(MATERIAL FOR THE TASK Opens)

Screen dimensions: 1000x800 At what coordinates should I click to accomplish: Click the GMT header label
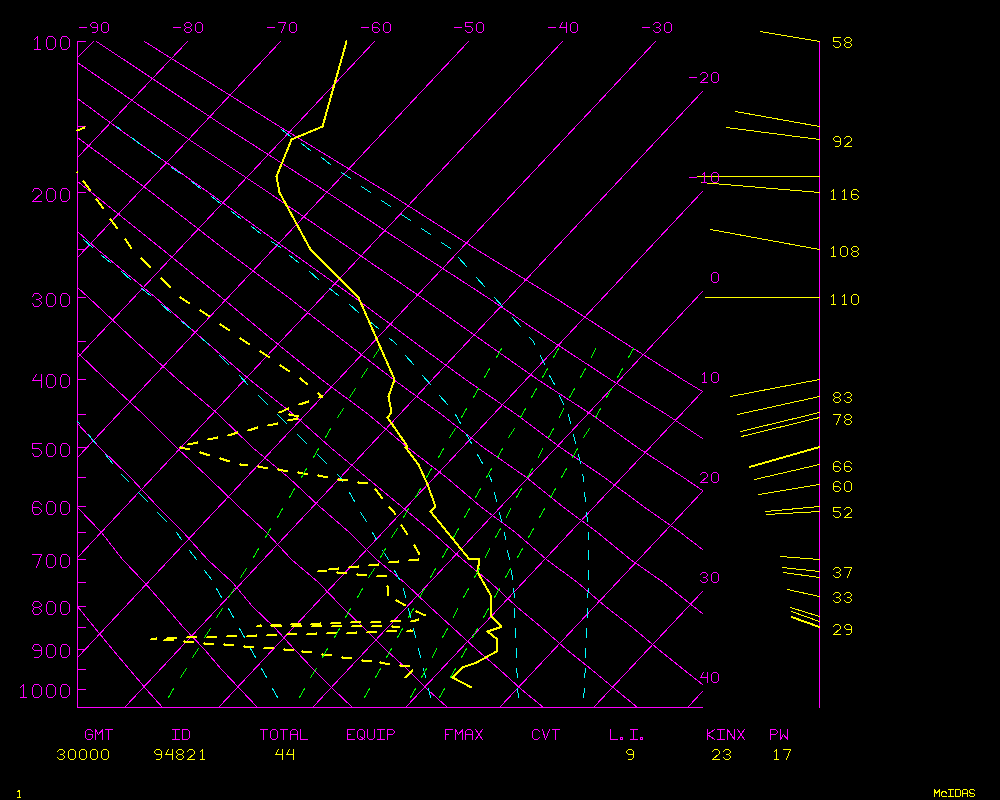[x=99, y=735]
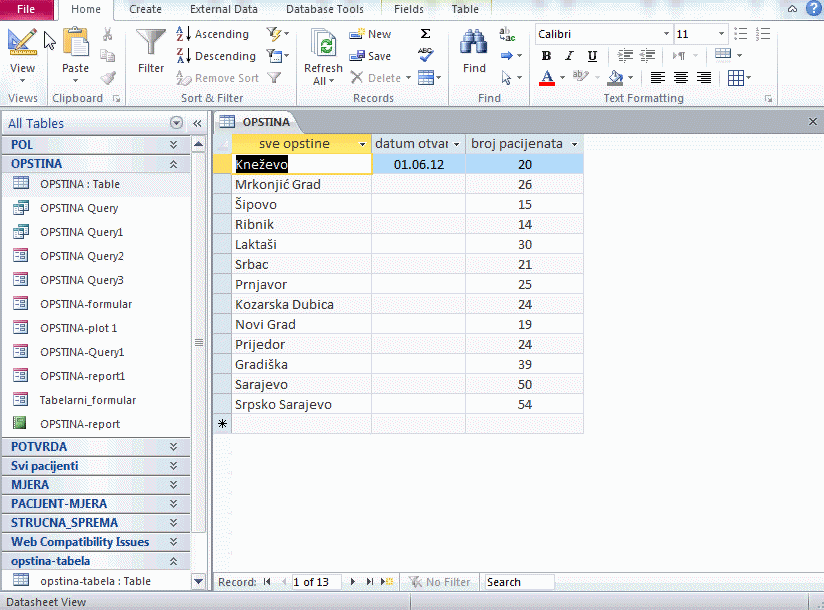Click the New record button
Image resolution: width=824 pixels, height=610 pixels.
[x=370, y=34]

(MATERIAL FOR THE TASK Closes)
(MATERIAL FOR THE TASK Opens)

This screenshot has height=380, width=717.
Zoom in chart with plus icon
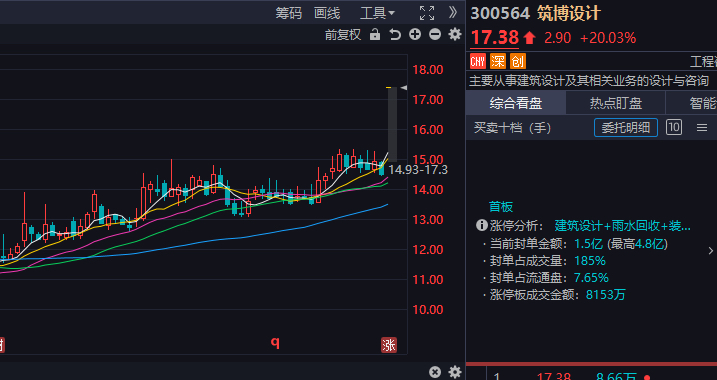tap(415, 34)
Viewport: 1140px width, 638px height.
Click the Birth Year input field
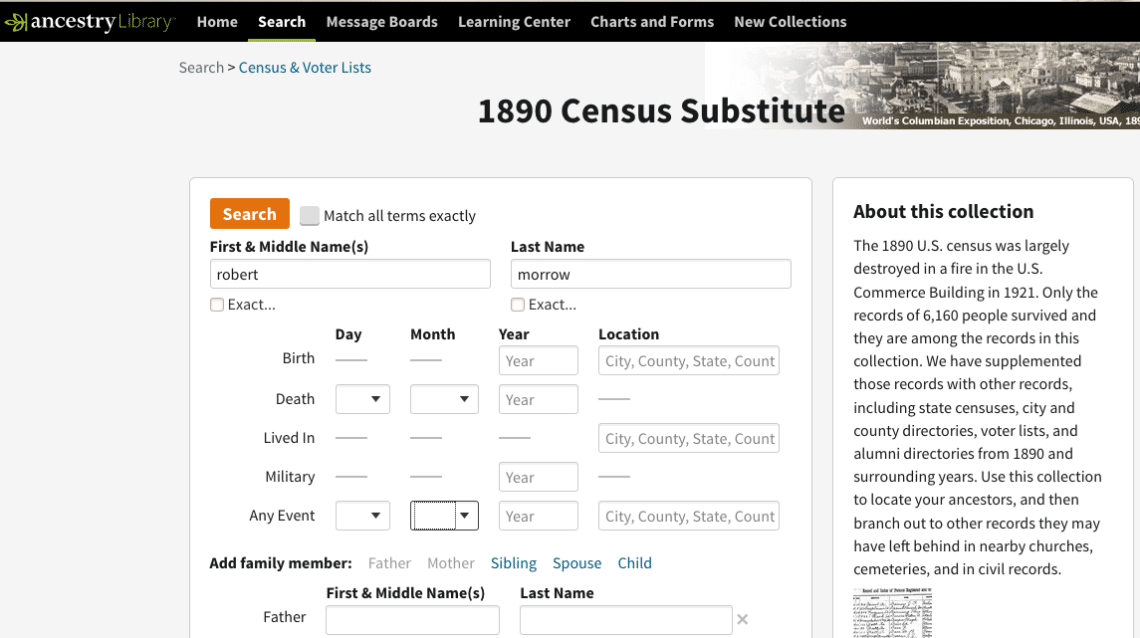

(MATERIAL FOR THE TASK Closes)
(MATERIAL FOR THE TASK Opens)

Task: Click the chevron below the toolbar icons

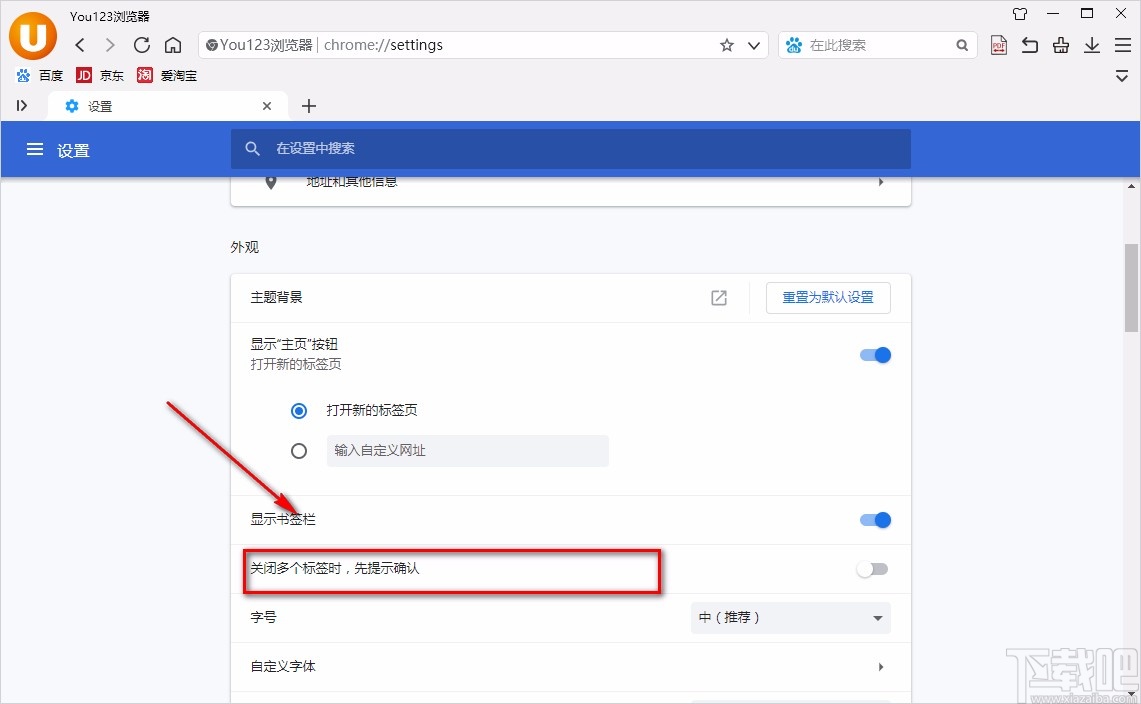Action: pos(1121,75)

(MATERIAL FOR THE TASK Closes)

ABOUT THIS TASK
Word for word, repeat the lines above from the one with "This screenshot has height=380, width=717." through the one with "Click the Birth Year input field", and nothing beyond them. Omit the pictures.

THE COMPLETED TASK
This screenshot has height=380, width=717.
Zoom in chart with plus icon
tap(415, 34)
Viewport: 1140px width, 638px height.
Click the Birth Year input field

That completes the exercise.